Hay notables ejemplos en los últimos años en los que determinados medios han cogido un asunto menor y lo han estado publicando y dedicándole horas y páginas enteras hasta que han conseguido el objetivo de forzar la dimisión o retirada del político de turno. Para mí, por ejemplo, con todo lo que se ha robado en la Comunidad Valenciana, que ha conseguido superar a Andalucía en el triste ranking de la corrupción, es sorprendente el juego que dieron los trajes de Camps. Ojo, que no le estoy defendiendo, que fue una golfada más, aunque la justicia le absolviera. Lo que quiero decir es que los trajes de Camps eran una gilipollez, una chorrada caciquil, al lado de los cientos de millones robados que han hecho que centenares de políticos valencianos estén imputados, o como Fabra, poniendo trabas para que no se les meta mano nunca. O la persecución a Carlos Dívar durante meses hasta que se consiguió su dimisión. Con la que estoy de acuerdo, que conste. Lo que quiero destacar es que fue una campaña descarada hacia su persona, un acoso diario por un tema menor al lado de la inmensa corrupción que ha habido en otras personas de la vida pública y que no se ha perseguido con el mismo tesón. De hecho, no se ha perseguido ni con el mismo tesón ni con ninguno en la mayoría de los casos.

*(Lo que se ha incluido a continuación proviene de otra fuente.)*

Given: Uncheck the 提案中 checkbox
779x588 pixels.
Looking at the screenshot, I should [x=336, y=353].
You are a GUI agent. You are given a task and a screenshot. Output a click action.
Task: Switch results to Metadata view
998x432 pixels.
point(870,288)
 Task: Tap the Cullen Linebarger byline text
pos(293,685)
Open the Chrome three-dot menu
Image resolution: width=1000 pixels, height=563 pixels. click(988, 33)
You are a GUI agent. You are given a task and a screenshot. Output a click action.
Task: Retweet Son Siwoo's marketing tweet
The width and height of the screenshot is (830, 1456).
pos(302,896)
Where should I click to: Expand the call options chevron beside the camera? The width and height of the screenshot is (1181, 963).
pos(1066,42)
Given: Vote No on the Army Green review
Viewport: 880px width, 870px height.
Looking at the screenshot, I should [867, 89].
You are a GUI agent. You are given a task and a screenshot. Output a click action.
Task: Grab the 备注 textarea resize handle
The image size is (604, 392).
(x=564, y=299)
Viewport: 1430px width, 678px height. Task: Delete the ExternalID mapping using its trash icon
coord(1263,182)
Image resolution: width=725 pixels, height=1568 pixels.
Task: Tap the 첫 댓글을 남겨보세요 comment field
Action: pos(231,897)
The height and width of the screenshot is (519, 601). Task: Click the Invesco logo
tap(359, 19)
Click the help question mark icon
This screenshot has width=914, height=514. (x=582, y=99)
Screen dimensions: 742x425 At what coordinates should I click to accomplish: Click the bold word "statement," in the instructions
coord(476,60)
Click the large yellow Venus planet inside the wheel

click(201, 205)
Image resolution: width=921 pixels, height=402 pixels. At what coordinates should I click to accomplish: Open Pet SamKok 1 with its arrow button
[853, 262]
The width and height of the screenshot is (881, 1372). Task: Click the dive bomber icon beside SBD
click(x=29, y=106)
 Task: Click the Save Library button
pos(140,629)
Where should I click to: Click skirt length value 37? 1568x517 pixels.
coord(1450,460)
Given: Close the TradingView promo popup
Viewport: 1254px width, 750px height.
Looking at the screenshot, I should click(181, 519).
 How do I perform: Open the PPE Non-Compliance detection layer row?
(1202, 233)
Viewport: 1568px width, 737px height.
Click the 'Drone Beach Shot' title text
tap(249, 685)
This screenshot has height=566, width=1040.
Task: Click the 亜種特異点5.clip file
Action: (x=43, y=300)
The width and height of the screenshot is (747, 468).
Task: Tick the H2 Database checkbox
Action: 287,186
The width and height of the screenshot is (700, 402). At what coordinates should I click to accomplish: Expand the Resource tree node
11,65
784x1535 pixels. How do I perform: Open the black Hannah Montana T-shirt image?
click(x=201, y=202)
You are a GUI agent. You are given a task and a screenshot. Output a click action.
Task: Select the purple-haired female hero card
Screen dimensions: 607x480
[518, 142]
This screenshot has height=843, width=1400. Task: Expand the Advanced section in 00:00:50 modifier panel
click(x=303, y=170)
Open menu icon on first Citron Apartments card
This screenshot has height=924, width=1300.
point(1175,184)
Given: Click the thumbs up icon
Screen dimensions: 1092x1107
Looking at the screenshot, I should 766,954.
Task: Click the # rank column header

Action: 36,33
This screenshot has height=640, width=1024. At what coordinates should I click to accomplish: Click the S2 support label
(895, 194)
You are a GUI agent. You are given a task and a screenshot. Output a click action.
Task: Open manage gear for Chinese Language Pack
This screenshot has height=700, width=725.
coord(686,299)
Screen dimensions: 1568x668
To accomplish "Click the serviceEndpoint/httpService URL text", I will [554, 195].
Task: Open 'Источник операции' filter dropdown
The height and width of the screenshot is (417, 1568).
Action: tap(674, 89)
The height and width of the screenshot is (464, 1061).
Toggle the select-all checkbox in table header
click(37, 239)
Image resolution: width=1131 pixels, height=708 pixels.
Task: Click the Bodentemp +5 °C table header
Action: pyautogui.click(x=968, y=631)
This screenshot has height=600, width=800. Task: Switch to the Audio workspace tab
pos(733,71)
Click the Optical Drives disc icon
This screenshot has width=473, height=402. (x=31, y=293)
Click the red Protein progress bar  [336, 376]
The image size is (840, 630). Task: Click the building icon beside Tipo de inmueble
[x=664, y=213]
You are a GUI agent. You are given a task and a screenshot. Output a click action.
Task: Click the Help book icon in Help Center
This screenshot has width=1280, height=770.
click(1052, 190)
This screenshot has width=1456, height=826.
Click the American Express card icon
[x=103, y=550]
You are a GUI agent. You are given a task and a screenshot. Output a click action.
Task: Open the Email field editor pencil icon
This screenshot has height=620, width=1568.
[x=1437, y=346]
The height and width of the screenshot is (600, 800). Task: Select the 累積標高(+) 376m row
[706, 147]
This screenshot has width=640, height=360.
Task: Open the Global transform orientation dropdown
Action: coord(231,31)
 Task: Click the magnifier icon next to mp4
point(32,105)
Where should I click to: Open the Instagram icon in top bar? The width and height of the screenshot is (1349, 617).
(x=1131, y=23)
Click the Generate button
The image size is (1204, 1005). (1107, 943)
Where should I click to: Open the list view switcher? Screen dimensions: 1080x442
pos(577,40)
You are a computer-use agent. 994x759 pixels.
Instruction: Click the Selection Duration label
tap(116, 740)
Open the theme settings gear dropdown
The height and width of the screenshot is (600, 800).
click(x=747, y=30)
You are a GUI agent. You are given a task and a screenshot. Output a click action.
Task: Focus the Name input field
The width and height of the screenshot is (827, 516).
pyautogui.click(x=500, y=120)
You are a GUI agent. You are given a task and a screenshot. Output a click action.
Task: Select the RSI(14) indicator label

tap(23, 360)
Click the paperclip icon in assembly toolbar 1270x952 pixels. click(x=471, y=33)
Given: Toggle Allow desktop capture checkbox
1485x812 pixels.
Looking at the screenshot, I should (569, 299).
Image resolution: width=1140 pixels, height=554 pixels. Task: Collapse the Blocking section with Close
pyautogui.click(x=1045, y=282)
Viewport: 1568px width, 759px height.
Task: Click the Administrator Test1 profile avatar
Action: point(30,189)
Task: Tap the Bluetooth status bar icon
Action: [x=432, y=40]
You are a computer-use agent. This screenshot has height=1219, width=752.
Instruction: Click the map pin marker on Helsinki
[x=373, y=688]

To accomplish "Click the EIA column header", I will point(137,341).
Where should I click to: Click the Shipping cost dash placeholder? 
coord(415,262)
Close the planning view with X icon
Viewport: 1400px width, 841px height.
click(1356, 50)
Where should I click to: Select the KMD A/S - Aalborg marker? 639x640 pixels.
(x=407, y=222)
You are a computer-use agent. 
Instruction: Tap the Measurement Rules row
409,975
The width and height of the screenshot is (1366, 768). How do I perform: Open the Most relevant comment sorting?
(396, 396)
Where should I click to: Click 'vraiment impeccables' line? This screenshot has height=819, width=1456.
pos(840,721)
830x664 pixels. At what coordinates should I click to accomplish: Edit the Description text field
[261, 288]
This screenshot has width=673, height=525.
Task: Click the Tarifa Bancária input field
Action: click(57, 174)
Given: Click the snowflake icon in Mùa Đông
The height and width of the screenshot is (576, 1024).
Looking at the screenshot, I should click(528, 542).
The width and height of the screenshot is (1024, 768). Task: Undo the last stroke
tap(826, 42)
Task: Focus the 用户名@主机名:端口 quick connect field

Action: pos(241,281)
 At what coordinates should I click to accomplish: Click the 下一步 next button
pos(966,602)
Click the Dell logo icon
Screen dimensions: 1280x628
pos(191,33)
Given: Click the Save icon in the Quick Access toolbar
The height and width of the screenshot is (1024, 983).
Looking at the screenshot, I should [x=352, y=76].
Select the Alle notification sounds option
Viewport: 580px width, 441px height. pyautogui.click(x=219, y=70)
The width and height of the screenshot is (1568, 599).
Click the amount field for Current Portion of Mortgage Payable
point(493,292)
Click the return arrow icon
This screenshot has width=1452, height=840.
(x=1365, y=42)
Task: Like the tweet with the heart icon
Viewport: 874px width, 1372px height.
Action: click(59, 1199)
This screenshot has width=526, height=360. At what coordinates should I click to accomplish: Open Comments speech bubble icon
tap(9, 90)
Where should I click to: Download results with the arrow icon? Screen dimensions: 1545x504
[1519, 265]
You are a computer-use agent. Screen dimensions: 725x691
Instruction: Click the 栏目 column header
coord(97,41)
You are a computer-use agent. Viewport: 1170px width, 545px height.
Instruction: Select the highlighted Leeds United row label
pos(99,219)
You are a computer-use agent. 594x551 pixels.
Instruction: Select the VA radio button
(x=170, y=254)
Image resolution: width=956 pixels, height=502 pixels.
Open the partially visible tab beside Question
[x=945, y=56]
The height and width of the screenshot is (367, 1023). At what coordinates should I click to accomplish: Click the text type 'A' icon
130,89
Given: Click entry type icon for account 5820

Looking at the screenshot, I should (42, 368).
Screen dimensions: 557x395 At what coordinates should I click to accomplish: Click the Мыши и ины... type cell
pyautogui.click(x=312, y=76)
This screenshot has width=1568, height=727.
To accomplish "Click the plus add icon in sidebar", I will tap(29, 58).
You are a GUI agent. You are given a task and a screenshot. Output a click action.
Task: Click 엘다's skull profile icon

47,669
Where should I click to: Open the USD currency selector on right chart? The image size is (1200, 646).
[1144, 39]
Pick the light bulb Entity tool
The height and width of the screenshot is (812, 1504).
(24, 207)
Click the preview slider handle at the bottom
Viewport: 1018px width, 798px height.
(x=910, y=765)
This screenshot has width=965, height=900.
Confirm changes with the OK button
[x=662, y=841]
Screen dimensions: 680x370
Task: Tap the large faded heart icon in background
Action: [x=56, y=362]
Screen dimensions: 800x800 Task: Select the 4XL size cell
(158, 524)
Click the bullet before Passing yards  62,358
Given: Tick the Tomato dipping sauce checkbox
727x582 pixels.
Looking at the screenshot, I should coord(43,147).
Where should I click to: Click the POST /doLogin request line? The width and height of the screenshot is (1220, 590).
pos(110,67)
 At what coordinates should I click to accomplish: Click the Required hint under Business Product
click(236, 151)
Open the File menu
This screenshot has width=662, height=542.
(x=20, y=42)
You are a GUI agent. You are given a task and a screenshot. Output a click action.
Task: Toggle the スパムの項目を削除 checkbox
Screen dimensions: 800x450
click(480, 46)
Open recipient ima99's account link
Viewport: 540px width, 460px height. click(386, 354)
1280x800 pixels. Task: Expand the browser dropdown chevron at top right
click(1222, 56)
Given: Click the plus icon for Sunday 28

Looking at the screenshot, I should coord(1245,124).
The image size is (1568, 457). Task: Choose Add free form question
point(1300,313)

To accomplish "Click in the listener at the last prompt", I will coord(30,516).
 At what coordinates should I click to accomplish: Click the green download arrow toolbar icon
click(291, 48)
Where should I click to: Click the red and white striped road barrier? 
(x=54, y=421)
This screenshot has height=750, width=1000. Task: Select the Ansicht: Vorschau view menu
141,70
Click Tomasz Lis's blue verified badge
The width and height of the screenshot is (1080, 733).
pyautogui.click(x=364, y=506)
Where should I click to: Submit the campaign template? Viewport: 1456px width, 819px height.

Ahora, a raíz de los resultados de las elecciones europeas, se ha iniciado una nueva campaña en la que además se han puesto de acuerdo prácticamente todos los medios de comunicación. Es la campaña de ataque a Pablo Iglesias y su partido Podemos. Como saltan ascuas cada vez que se habla de este señor, aclaro en primer lugar que no soy ningún seguidor de este sujeto, que no me va ese discurso demagógico que está teniendo tanto éxito entre la gente desencantada. Lo que resulta relevante, a mi modo de ver, es cómo después de las elecciones, al ver que puede ser un tipo peligroso en el futuro, se ha iniciado una campaña de desprestigio en toda regla en la que se le acusa de todos los males posibles. Le están dando por todos los lados, reinterpretando sus frases, rebuscando vídeos y declaraciones antiguas, sacando frases de contexto,… Todo vale en este ataque, en lo que Jesús Gil definía como “campaña orquestada”.
A otro nivel, ya ocurrió en el pasado con Toni Cantó, cuando también algunos observaron que UPyD podía dar más guerra de la deseada a los dos principales partidos. Un error en Twitter del actor metido a político y se le exigía una dimisión inmediata. La misma dimisión inmediata que esos medios no pedían a la ministra del Jaguar, al mandamás propietario de una cuadra de caballos o a los que colocaban a familiares y amigos sin méritos conocidos en organismos públicos.
Me da la impresión de que algunos de estos medios están siendo sostenidos en buena parte por la publicidad institucional, publicidad pagada por administraciones públicas dirigidas por esa clase política que ahora ha olido el peligro. Y esa “casta política” (término que escuché por primera vez a Daniel Montero, no a Pablo Iglesias, y que define perfectamente lo que significa pertenecer a esa “clase superior”) pretende derribar cualquier conato de rebelión antes de que sea demasiado tarde. En lugar de dejar que Pablo Iglesias se estrelle él solito con su discurso, vamos a seguir leyendo y escuchando noticias negativas acerca de él y su partido durante meses. A ver cuánto tardan en encontrar la participación de este sujeto en los atentados del 11-M o en el crimen de Asunta.